Not bad for a young guy from small-town Arkansas who majored in business, never attended film school and never even aspired to be a filmmaker until he was well out of college.
If Campbell did not have filmmaking in his career sights while he was growing up in Haskell, outside of Benton, he was a committed film buff who claims to have seen the Coen Brothers’ “Raising Arizona” at least a hundred times before he graduated from Harmony Grove High School.
“I always loved film but never took it seriously as a career choice until after college,” he said in a recent telephone interview from his home in North Little Rock. “My film school was just watching movies.”
The turning point for Campbell came when his father, with whom he was very close and shared a love of movies, was killed in a car crash. That event sent Campbell on a 10-week, solo backpacking trip through eastern Europe, Southeast Asia and Australia. He returned with a new perspective on life and a new career goal: making movies.
Campbell was working, with very little success, in sales at a radio station in Little Rock in 2008 when he connected with Sarah Tackett, who also lived in Little Rock and did casting for major Hollywood movies. A series of interviews with her led to a job in the casting department of “Nothing But the Truth,” a political thriller shot in Memphis, starring Kate Beckinsale and Matt Damon.
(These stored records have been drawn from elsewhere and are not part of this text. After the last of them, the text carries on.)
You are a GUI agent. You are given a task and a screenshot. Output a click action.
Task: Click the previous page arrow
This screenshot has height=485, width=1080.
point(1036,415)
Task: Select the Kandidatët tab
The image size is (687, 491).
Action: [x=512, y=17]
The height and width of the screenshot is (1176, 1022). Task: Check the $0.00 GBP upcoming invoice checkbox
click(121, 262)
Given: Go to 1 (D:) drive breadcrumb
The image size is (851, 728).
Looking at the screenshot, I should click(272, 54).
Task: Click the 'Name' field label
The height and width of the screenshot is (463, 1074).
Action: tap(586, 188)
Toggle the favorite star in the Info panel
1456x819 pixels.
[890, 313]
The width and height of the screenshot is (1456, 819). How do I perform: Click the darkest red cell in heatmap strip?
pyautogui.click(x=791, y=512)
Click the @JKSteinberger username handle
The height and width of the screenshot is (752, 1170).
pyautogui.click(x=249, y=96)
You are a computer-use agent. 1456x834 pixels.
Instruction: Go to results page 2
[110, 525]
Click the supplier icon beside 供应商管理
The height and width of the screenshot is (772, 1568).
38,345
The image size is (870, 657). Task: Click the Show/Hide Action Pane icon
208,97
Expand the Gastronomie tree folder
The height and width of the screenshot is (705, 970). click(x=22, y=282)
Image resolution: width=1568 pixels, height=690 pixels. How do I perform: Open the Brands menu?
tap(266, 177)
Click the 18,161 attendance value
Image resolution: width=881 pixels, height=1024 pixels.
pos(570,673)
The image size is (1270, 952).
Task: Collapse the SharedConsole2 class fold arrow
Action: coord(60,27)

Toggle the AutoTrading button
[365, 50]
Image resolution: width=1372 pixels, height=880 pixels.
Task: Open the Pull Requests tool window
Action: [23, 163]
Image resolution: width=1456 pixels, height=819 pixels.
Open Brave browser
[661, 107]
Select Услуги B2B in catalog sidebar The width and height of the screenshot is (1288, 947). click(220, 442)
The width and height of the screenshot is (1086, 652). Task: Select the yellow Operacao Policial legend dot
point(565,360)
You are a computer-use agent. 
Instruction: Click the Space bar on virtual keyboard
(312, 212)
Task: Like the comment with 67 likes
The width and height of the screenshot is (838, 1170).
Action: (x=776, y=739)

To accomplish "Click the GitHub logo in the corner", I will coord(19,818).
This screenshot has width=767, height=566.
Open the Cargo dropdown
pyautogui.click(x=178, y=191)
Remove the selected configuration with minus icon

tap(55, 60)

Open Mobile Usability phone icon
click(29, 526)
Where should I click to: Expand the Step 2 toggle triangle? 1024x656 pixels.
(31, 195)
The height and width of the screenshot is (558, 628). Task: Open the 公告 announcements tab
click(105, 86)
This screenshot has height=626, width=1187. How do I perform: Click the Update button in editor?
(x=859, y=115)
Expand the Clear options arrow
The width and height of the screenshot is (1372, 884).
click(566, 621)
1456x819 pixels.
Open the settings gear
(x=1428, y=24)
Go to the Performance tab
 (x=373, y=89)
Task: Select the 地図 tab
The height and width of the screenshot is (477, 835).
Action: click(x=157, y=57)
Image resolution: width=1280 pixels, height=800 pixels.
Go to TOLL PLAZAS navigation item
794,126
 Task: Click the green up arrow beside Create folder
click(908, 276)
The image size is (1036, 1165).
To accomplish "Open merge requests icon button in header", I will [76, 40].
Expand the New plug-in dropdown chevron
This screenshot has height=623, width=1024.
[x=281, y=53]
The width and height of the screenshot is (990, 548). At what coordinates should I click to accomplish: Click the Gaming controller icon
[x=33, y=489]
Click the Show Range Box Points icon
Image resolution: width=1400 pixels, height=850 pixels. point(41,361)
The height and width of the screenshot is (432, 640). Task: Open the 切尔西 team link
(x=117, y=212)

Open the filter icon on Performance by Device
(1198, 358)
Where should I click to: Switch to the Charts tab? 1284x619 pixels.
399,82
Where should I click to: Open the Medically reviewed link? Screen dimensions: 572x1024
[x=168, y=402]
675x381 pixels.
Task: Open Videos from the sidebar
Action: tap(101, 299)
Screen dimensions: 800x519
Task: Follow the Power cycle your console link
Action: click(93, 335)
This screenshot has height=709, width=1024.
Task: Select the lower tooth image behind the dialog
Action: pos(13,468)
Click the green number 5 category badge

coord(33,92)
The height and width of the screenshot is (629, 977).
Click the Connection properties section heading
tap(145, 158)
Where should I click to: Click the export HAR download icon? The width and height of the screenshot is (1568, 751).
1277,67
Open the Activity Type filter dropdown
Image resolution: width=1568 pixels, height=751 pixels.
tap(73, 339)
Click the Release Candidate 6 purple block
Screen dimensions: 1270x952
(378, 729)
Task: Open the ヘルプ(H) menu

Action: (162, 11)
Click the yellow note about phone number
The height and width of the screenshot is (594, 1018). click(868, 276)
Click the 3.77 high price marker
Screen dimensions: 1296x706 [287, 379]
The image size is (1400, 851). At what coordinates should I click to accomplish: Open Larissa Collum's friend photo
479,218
Campbell returned from the shooting fired up to write a script and direct a film of his own.
The result was “Antiquities,” a short film based on his childhood experiences spent going with his family to antique malls in Saline County. He made the film for just a few hundred dollars and shot it entirely in Arkansas.
“I wanted to set it in a weird, bizarre place and I wanted to show Arkansas in a positive light,” he said. “I wanted to show the quirky side of Arkansas and the charming side.”
It was at the 2010 Little Rock Film Festival that Campbell met writer, actor and fellow-Arkansan Graham Gordy. The two found they had a lot in common, including having lost their respective fathers at a young age, and formed Mortuus Pater Pictures together, along with Gary Newton, a former executive with the Little Rock Regional Chamber of Commerce.
The first production of Mortuus Pater is “Antiquities,” loosely based on Campbell’s 2010 short and expanded to feature length. Campbell directed a script he wrote with Gordy, who also has a supporting role in the film. The story centers on Walt, who, after his father’s death, moves to his father’s hometown to learn more about who his father was. Walt takes a job in an antique mall and is introduced to a host of quirky characters who inhabited his father’s world. The film will be shown as part of the Fayetteville Film Festival on Friday, Sept. 21 at 8 p.m. at the Global Campus Theatre.